Теперь же, при опиекурителе Мехмед-паше, сила турецкая начала потихоньку таять, невзирая на приходящие из столицы подкрепления. Беда крылась в провиантском снабжении, и прежде отвратительном: снабжать всем необходимым столь многочисленную армию в разоренной местности чрезвычайно трудно. Под конец, уже зная о своей участи, Али-паша тем более не видел причин стараться и отпустил поводья. Свежий начальник взялся за наведение порядка круто: на другой день после его прибытия место для казней в лагере оказалось уставлено кольями с воздетыми на них поставщиками, взявшими и не исполнившими подряды на провиант, причем не только христианами или евреями, но даже, с полной веротерпимостью, магометанами. Мера сия могла оказаться вполне действенной, будучи применена к действительным казнокрадам — но Мехмед не утруждал себя разбором дел и казнил кого попало. Это дало обратный результат: торговцы, обыкновенно липнущие к войску, как мухи к сахарной голове, бежали из лагеря, словно там разразилась чума. Пришлось начальникам воинским взять дело прокормления армии в собственные руки и высылать партии для заготовки съестного путем реквизиций. Поскольку ближайшие окрестности были уже разграблены дотла, отряды сии отправлялись на сотни верст. В Валахии — аж до самой Альты, на юге — за Дунай, до Балканских гор. Грабили и портили они много, привозили мало, и в считанные дни совершенно разогнали райю, с чадами и домочадцами прятавшуюся в диких горах, дабы избежать встречи с ними. После этого стало совсем худо. В европейских армиях, при схожем положении, солдаты мрут; турки же, менее скованные дисциплиной, начали понемногу разбегаться. Напрашивались в провиантские партии и находили удобный случай потеряться, даже иногда всем отрядом. Жестокие меры Мехмед-паши, имеющие целью предотвращение дезертирства, скорее усиливали оное — и вызывали ропот, на грани бунта. Столичные янычары, сравнительно сытые и приученные к строгому повиновению, пока еще удерживали войско от полного распада, но при любой военной оказии, способной причинить им серьезные потери, уже не смогли бы исполнять сию должность.

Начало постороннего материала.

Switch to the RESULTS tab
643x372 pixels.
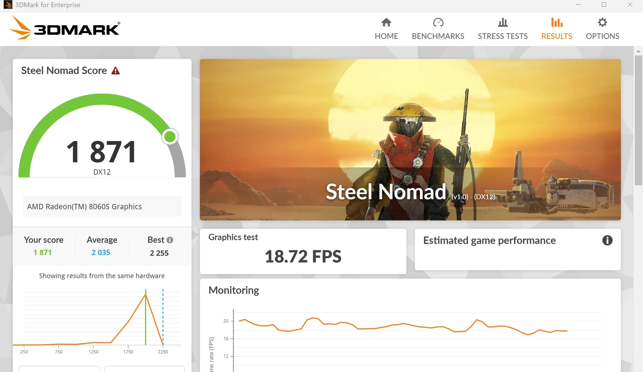click(557, 36)
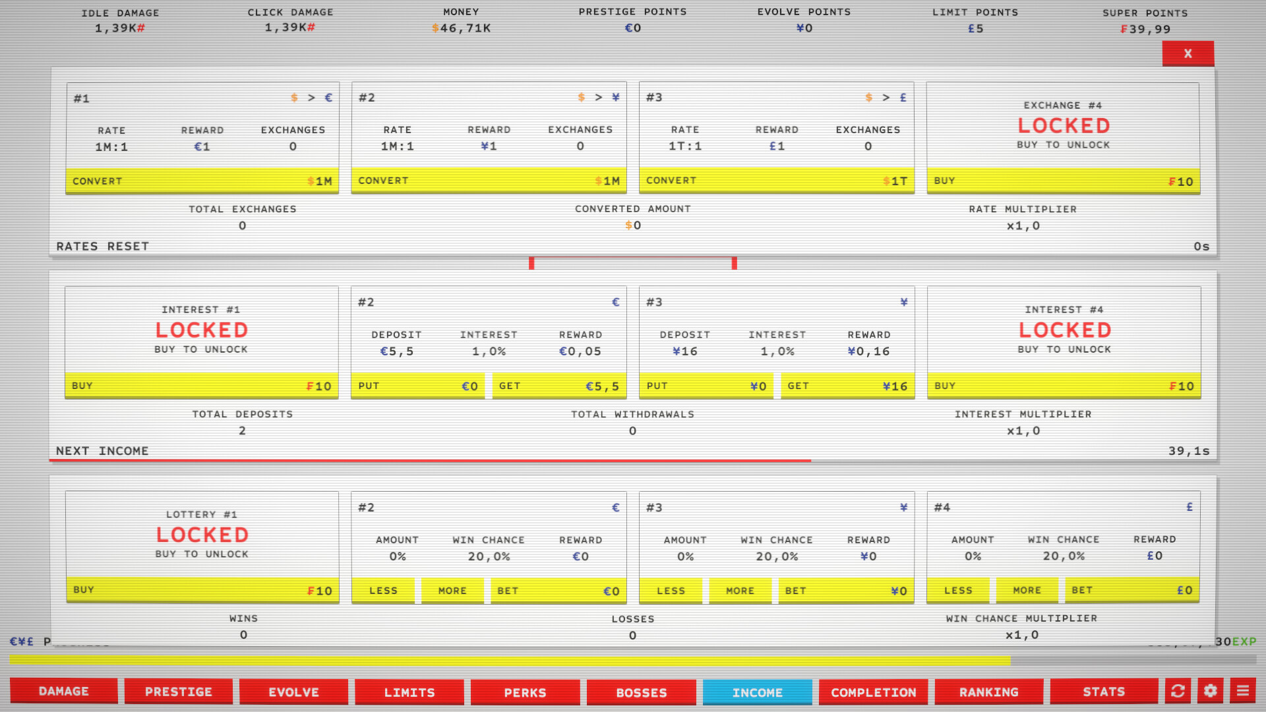Screen dimensions: 1266x712
Task: Click the refresh arrows icon in bottom bar
Action: [1178, 691]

Откуда мне все это было известно? От перебежчиков, ежедневно выходящих на аванпосты. В обозе и тыловых службах у турок численно преобладают христиане, лишенные предубеждения против русского плена и знающие, что там точно накормят. А кто знает о комиссариатских делах больше обозника? Правда, иные завирались, рассказывая приятные, по их мнению, для нас сказки о полном несостоянии турецком. Но этих подручные фон Штофельна быстро научились выводить на чистую воду. После первого же выговора от меня. Так что, сведения изнутри вражеской армии я имел точные и с задержкой всего лишь в день или два.